WebAPIを多数コールして1つのレスポンスにまとめるには、大きく分けて2つ実装パターンが考えられる。

  1. サーバ内ですべてのサービスからのレスポンスを束ね、1枚のHTMLページやJSONデータをつくり上げる
  2. サービスから逐次受け取ったデータをクライアントに横流しして、クライアント側で組み立てる(Server-sent Event, WebSocket, Big pipe etc.)
    • 2020年夏時点ではJSON listをうまく扱うJS手法はまだなさそう?Streams APIの安定化を待つ必要があるのでは。
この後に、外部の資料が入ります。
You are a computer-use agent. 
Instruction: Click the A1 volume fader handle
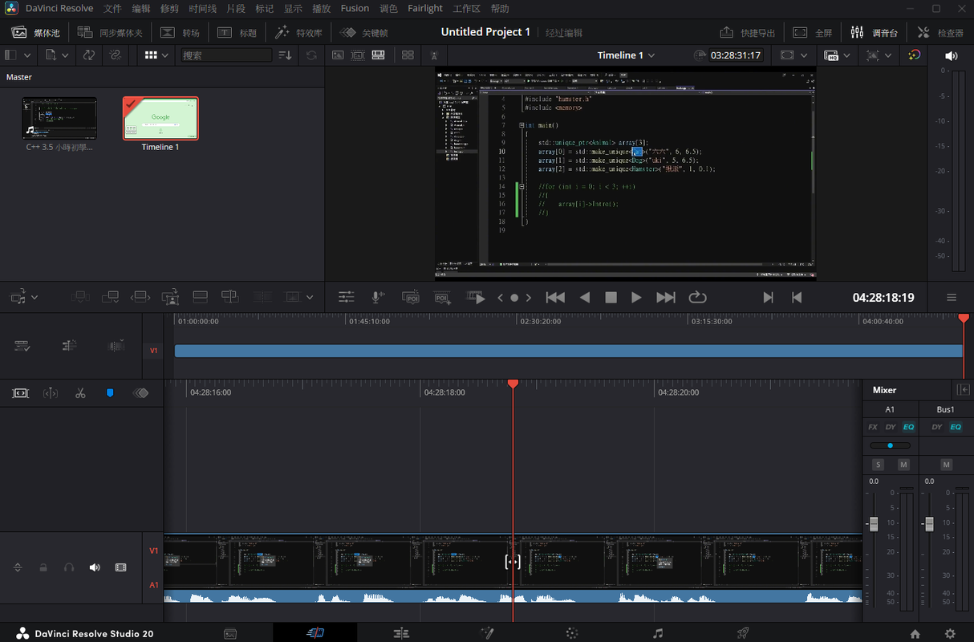pyautogui.click(x=874, y=524)
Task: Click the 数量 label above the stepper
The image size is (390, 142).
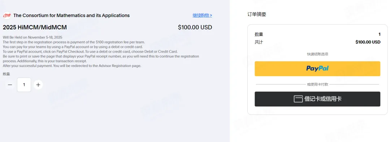Action: click(7, 74)
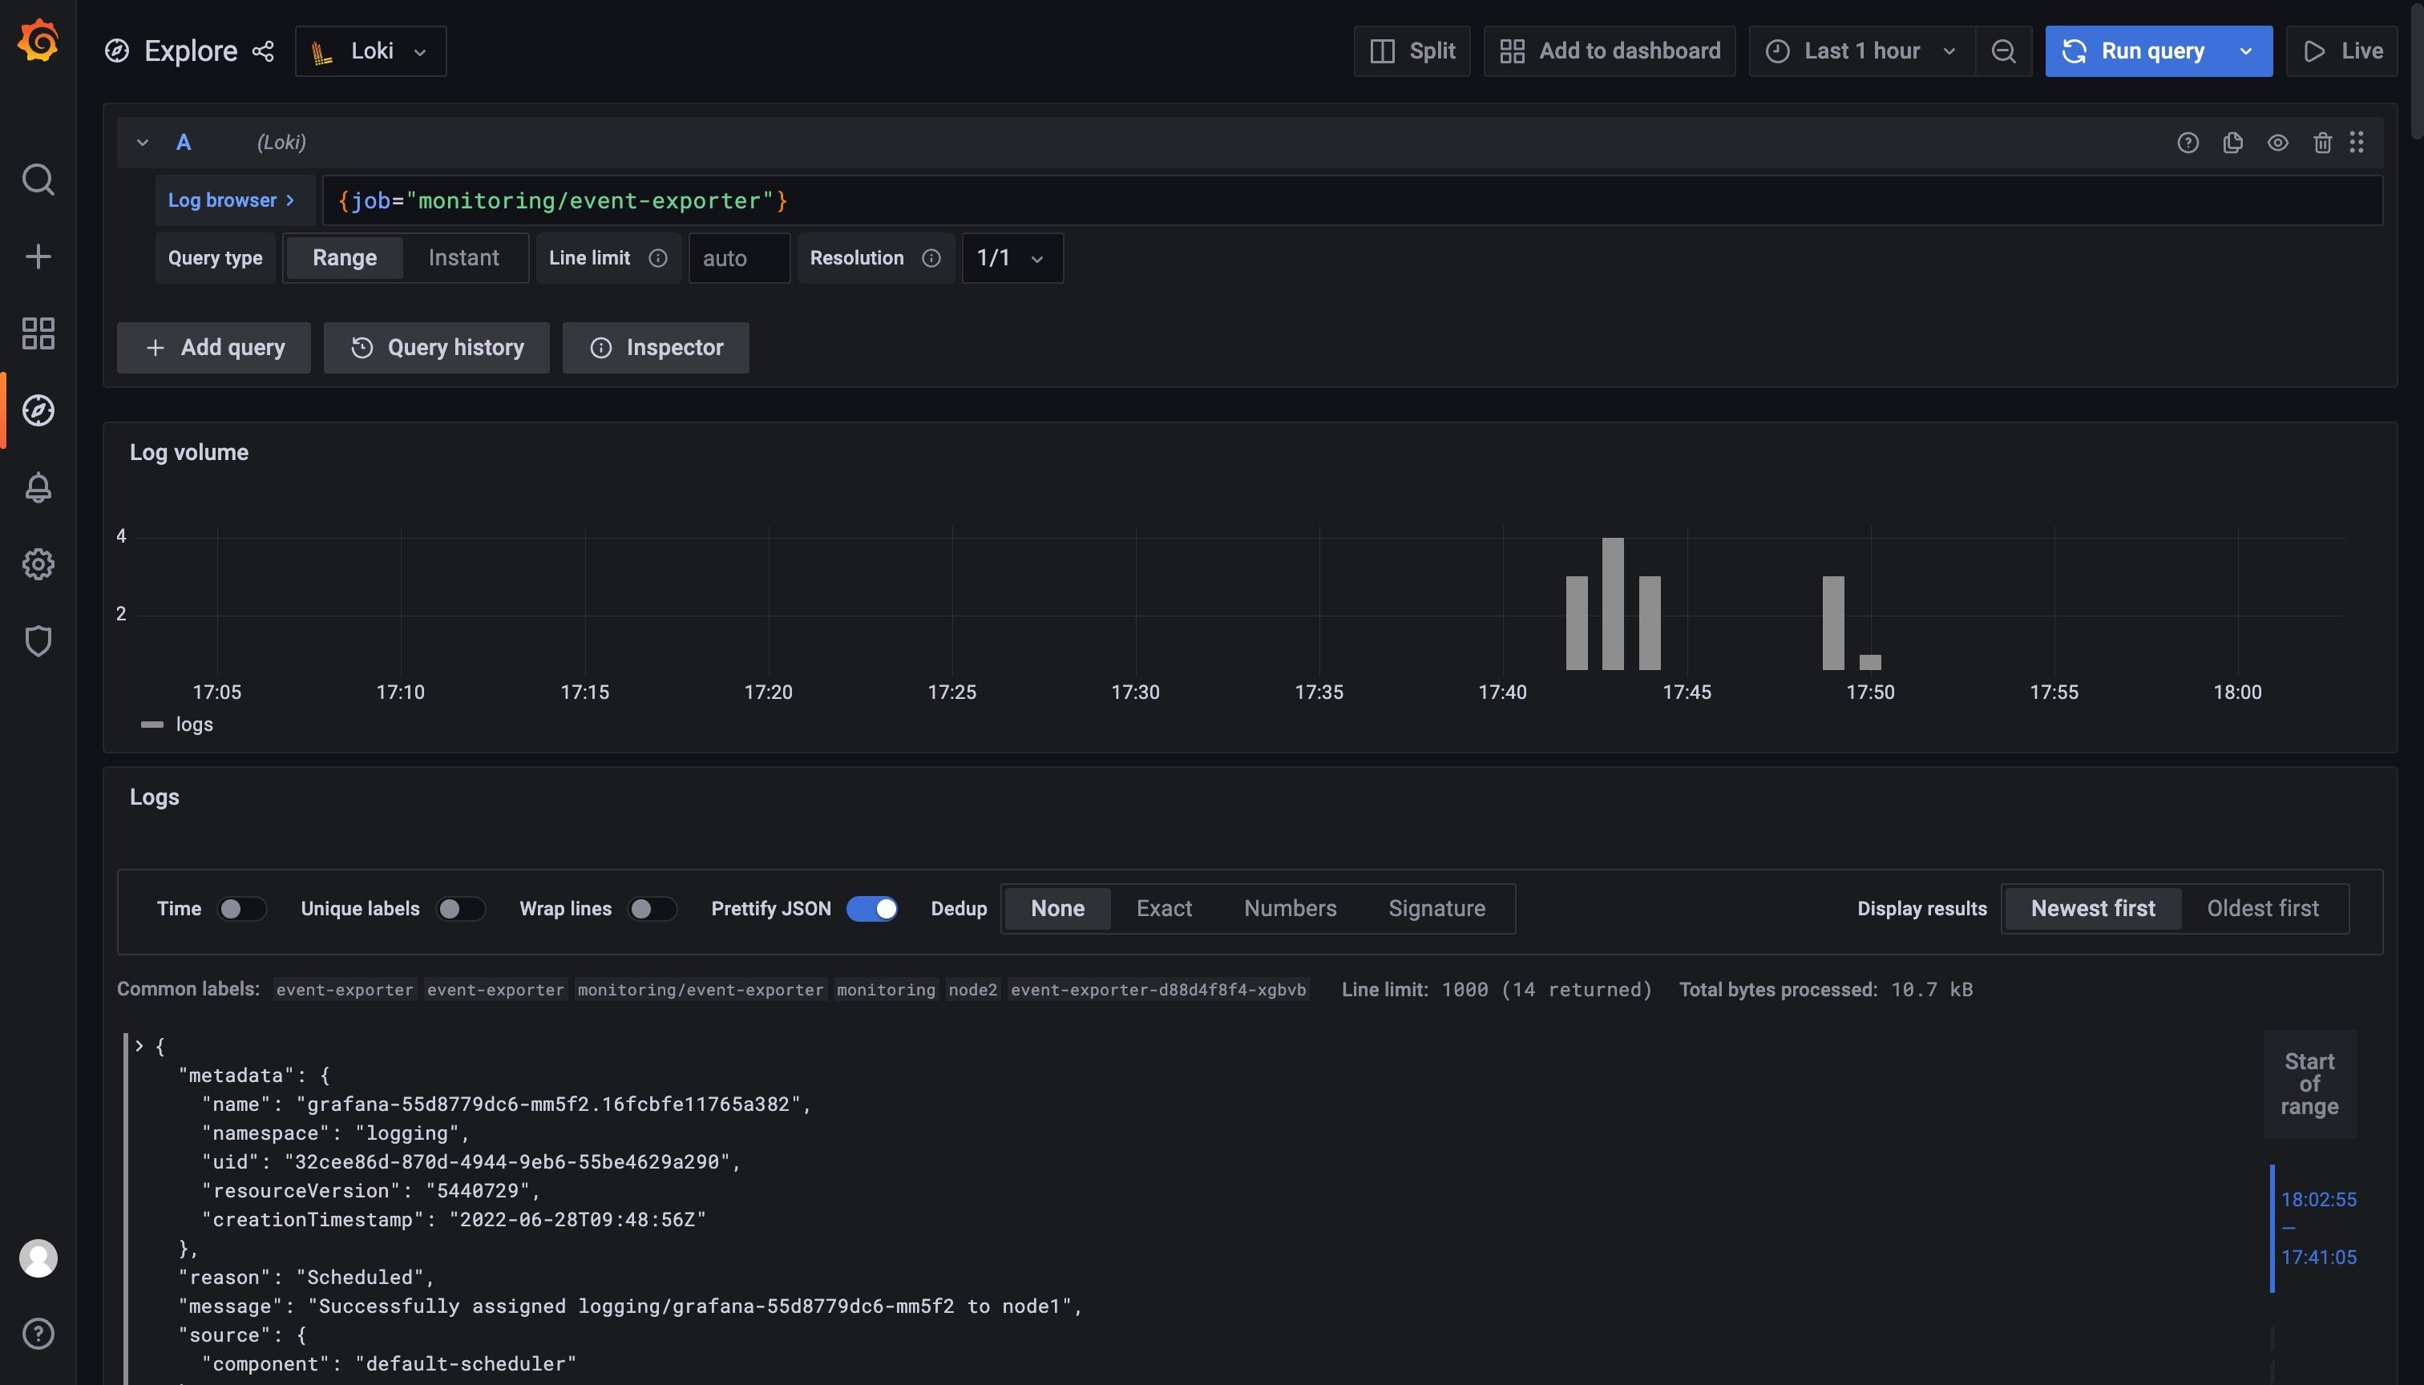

完全な2だとBFFを作る意味が無いので、1を主体として見た目に影響の薄い部分で2のような遅延処理をを採用することが多いはず。しかし1のレスポンスを束ねる部分で各サービスに線形的に問い合わせてはレイテンシ低下が容易に発生するため、非同期I/Oを使った並行問い合わせが必要になる。

サーバ間連携

  • メッセージキューには永続性が必要
    • コレオグラフィを志向してサービスを実装するためには「イベントを永続化してサブスクライバが何度も読みに行く」か「サービスを冪等にしてパブリッシャが何度もリトライする」かのどちらかになる。後者はパブリッシャがイベント発火によって行われる処理を知っている必要があるので、基本的には前者が好ましいと思われる(Webアプリだとパブリッシャが何度もリトライするような書き方だとユーザへのレスポンスが遅れるのも痛い)。
      • 2020年追記:一見意味不明だが、ここで言うサブスクライバとパブリッシャはサービス単位を指している(同一JVM内にあるインスタンスを比較しているわけではない)と思われる。前者はイベントが永続化することで、同じイベントを何度も聞きに行くケースのこと。複数種類のサブスクライバがいたり、サブスクライバが常時起動でなかったりするとこの必要性が生じるはず。後者は非同期処理を依頼する、例えば送信処理や投機的実行のケースで事実上リアルタイム性を求めているケースのこと。当時使ってたVertxがデフォルト設定で利用するhazelcastのイメージに引っ張られてそう。
    • このため、キューに記録されたメッセージは1回以上必ず読まれること、つまりロストがないことを保証したい。そのためにはキューに永続性が必要。
  • サブスクライバごとにイベントの既読管理を行う
    • コレオグラフィを採用するならば、1イベントにサブスクライバが多数いることも予想されるため、メッセージ(イベント)がConsumeされたかどうかはサブスクライバごとに管理する必要がある。
    • 例えばKafkaなら、イベント種別=Topic、サブスクライバ=Consumer Groupとすることでサブスクライバごとの管理が可能。

備考

RxJava v2, reactive-streams そして Java9 Flow API について

現状では気にしないので良さそうな印象。

operatorすら用意されていないシンプルなreactive-streamsが、それだけ見ていれば詳細実装を気にしないで良いレベルのインタフェースになることは当面ないだろうし、そもそもそこを目指していないように見受けられる。ライブラリ提供者にとっては各プラットフォームを公平にサポートするための良いインタフェースになるだろうが、サービス開発者にとってはRxJavaやProject Reactorに直接依存・利用したほうがコードもシンプルになるし利用できる機能も多く便利なはず。